_Your instructions:_ Set down, word for word, the line with "Expand the Name your campaign section" and the lines after it through the final line of the data below, without pictures.

_Stored data entries:_

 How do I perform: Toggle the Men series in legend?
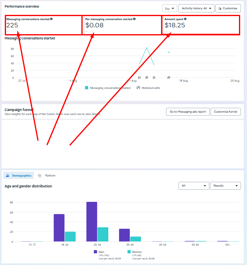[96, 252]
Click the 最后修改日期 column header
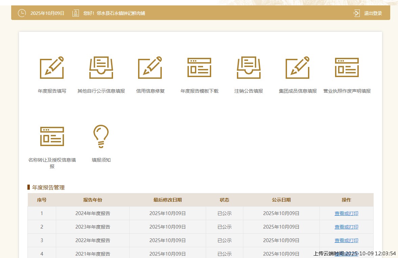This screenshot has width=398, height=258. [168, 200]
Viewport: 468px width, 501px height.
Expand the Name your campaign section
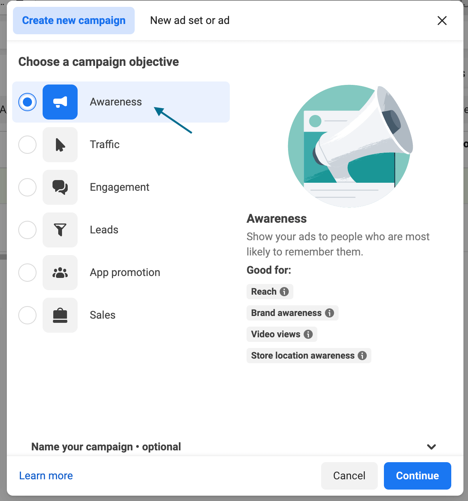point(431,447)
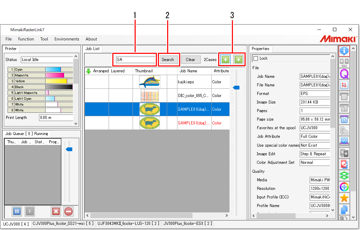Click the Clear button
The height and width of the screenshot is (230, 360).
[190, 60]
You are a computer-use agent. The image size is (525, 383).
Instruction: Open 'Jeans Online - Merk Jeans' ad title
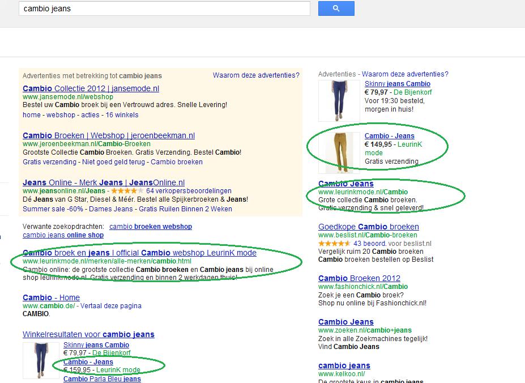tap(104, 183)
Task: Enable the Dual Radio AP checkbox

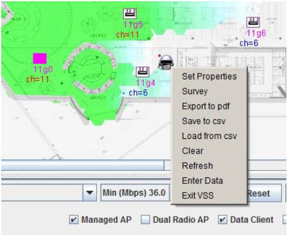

_Result of the exercise:_
Expand the Name your campaign section
point(431,447)
Click the Clear button
The height and width of the screenshot is (230, 360).
[190, 60]
You are a computer-use agent. The image size is (525, 383).
Instruction: Open 'Jeans Online - Merk Jeans' ad title
tap(104, 183)
Task: Enable the Dual Radio AP checkbox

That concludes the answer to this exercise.